Hinweis: Bericht aus einer einzigen Quelle; Bestätigung steht noch aus.
Der andauernde Konflikt im Osten der Demokratischen Republik Kongo führt zu Massenvertreibungen und treibt Millionen Menschen in den Hunger. Fast 3,6 Millionen Menschen im Land sind von akuter Ernährungsunsicherheit betroffen und stehen kurz vor einer Hungersnot, weitere 22,9 Millionen befinden sich in einer Krisensituation. Besonders kritisch ist die Lage in den östlichen Provinzen, wo Kämpfe zwischen kongolesischen Streitkräften und den von Ruanda unterstützten M23-Rebellen sowie anderen bewaffneten Gruppen seit Anfang 2026 Zehntausende vertrieben haben.
Im Osten der Demokratischen Republik Kongo sind etwa 3,59 Millionen Menschen innerhalb des Landes vertrieben worden, wobei die Provinzen Süd-Kivu und Nord-Kivu am stärksten betroffen sind. Die Schließung des Flughafens von Goma nach dem Fall der Stadt im vergangenen Jahr hat den Zugang für humanitäre Hilfe und die Lieferketten erheblich beeinträchtigt. Trotz der Krise erreichten Nahrungsmittelhilfen im Januar und Februar nur etwa 1,1 Millionen Menschen in den vier am stärksten betroffenen Provinzen – lediglich 23 Prozent derjenigen, die eigentlich Hilfe erhalten sollten. Finanzierungslücken haben einige humanitäre Partner gezwungen, ihre Einsätze einzustellen, während Unsicherheit, schlechte Straßen und steigende Lebensmittelpreise die Krise weiter verschärfen.
In Afghanistan haben die Taliban laut einem UN-Menschenrechtsbericht innerhalb von drei Monaten mindestens 312 Personen, darunter 39 Frauen und vier Jungen, gerichtlich körperlich bestraft.
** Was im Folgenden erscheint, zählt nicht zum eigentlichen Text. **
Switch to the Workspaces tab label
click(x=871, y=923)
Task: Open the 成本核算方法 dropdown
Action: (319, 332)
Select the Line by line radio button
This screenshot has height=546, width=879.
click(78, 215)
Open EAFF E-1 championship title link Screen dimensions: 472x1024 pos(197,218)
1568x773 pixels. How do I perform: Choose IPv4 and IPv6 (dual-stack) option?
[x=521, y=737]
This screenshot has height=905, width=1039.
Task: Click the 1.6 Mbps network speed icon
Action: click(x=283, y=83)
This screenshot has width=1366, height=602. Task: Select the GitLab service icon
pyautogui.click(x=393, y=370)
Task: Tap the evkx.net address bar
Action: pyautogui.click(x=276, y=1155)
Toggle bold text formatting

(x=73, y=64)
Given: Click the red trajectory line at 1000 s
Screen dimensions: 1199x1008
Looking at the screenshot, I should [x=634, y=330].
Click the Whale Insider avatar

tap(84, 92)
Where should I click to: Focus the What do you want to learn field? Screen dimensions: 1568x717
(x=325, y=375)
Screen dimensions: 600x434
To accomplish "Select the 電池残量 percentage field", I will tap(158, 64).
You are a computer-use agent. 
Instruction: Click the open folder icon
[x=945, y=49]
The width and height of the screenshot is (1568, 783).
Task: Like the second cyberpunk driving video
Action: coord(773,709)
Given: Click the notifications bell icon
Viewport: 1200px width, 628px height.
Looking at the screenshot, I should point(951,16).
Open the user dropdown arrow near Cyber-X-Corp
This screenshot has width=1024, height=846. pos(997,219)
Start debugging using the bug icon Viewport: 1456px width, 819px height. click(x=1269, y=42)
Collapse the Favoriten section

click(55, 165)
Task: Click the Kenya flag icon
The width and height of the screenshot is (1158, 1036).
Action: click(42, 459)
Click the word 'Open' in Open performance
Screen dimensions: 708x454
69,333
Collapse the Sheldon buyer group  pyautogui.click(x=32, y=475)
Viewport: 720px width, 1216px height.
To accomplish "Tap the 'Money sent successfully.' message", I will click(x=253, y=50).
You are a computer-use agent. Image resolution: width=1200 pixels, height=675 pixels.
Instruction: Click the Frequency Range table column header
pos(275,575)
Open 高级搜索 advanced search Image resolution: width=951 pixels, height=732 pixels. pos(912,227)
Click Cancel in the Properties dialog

Der Bericht hebt ein neues Dekret (Dekret Nr. 12 über die Strafprozessordnung) hervor, das im Januar erlassen und an alle faktischen Gerichte verteilt wurde. Es weitet die Todesstrafe auf Vergehen wie Blasphemie, Ketzerei und „fortgesetzte Korruption“ aus. Das Dekret kriminalisiert zudem abweichende Meinungen und stellt Kritik an den Taliban-Behörden und ihrer Auslegung des islamischen Rechts unter Strafe: Auspeitschung oder Gefängnis.
Die UN-Unterstützungsmission in Afghanistan dokumentierte im selben Zeitraum mindestens 336 willkürliche Verhaftungen durch die Sittenpolizei sowie die Schließung zweier Medienunternehmen. Frauen wurden im Januar aus dem öffentlichen Dienst gestrichen und erfuhren oft erst von ihrer Entlassung, nachdem sie keine Gehälter erhalten hatten. Afghanische Frauen waren zudem weiterhin landesweit von UN-Einrichtungen ausgeschlossen – bereits den 205. Tag in Folge. Gleichzeitig bestand das Verbot für Mädchen, nach der sechsten Klasse weiter zur Schule zu gehen, nun schon im fünften Jahr und betraf rund 2,2 Millionen Mädchen.